**Requirement:**
Look below for the line that has "Given: Click the Discover card logo". Set down the lines from there through the line that has "The image size is (374, 667).", exactly as written.

**Materials provided:**

== == ==

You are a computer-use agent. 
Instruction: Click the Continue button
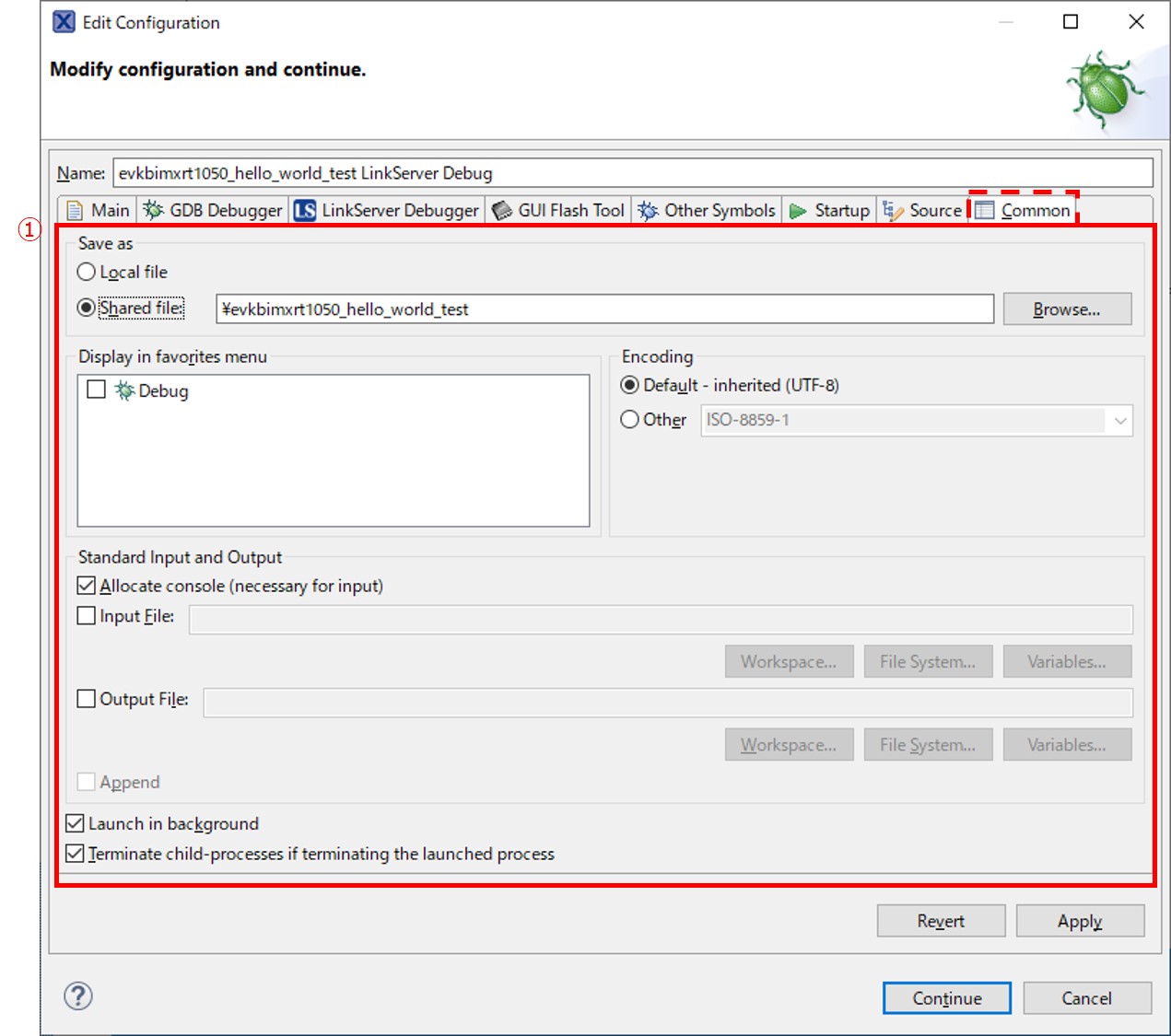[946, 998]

== == ==

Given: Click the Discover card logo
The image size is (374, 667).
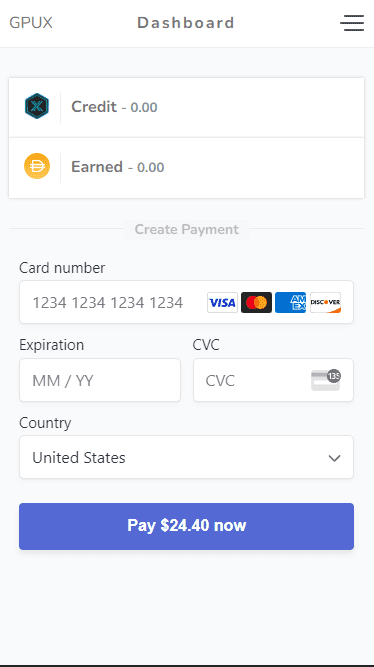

== == ==

**Answer space:**
Given: Click the Discover card logo
The image size is (374, 667).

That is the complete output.